ラストバトル〜3年生、最後の戦い〜 高校野球 “黄金の金棒”で今大会初本塁打 山月研翔(大分雄城台3年)

 高校球児の憧れの舞台となる甲子園を懸けた「全国高校野球選手権大分大会」が開幕。勝者と敗者を分かつことが酷に思える熱戦が繰り広げられる。3年生にとっては負ければ最後の大会となる。ここでは3年間、競技に打ち込んだ3年生にスポットを当てたい。

 

 開幕戦で、大会を華やかに彩る第1号本塁打を放った。六回、大分雄城台が2点のリードを追う展開で3番・山月研翔は、「長打を狙っていた。ストレートだったと思う」と、思い切り引っ張った打球はライトスタンドに飛び込んだ。「記憶に残ることができた。とにかくうれしい」と喜んだ。

 

 ムードメーカーの一撃はチームを勇気づけた。釘宮啓彰監督の「あの1点でベンチの雰囲気が変わった。
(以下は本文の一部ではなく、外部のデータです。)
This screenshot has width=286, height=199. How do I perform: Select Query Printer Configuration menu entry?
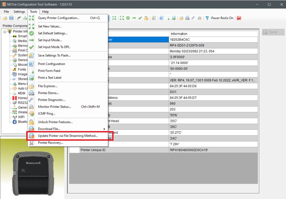pos(59,18)
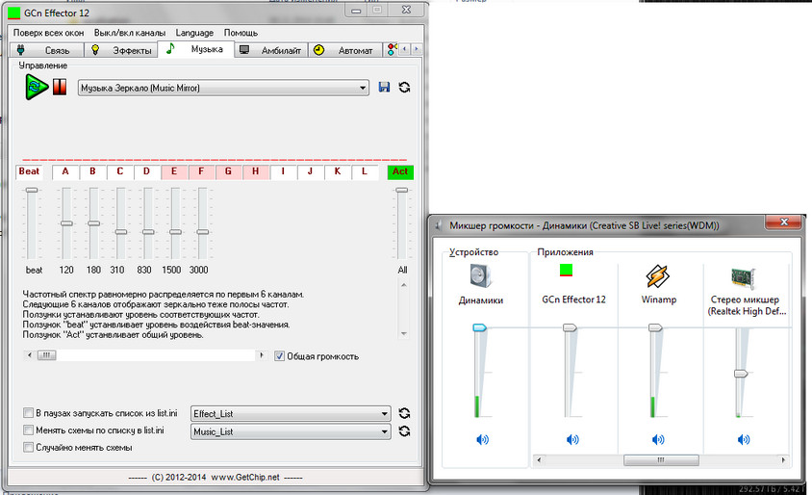
Task: Click the Стерео микшер volume slider handle
Action: click(740, 373)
いけるぞという空気になった」との言葉通り、八回には短打と四球で塁を埋め、池田太晴(2年)の中前二適時打を呼び込んだ。

 

今大会初本塁打を放った山月研翔

 

 秋まではリードオフマンだった山月だが、冬場の筋力トレーニングで力強さが加わり、春からは3番が定位置となった。4月に卒業した先輩のバットを使い出した頃から、練習試合で本塁打が出るようになった。「自分に合っていたというのもあるが、見た目がカッコ良かったというのが本音。本当は欲しかったけど期限付きで貸してもらっている」とは苦笑いまじりの打ち明け話。黄金に輝くバットを持ってから「ググーンと調子が良くなった」。今大会では反撃ののろしを上げる価値ある一打を放ったのだから、山月にとって逸品なのだろう。

 

 勝利の殊勲者となった山月の活躍は、チームにとって大きな追い風だ。釘宮監督は「クリーンアップで最も打率が高く、勝負強い。長打力があり、うまさもある。おとなしい選手が多いチームだが、ムードメーカーの山月が打てば一気に盛り上がる」と話し、次の明豊戦に向けて光明を見いだした。

 山月は今大会で最も対戦したい投手に太田虎次朗(明豊3年)の名を挙げており、「(太田の)しびれるようなストレートを打ち返したい。相手はセンバツ準優勝チームだがひるまず、一泡吹かせたい」と意気込む。高校最後の夏は、始まったばかりだ。山月は“黄金の金棒”とともに頂点を目指す。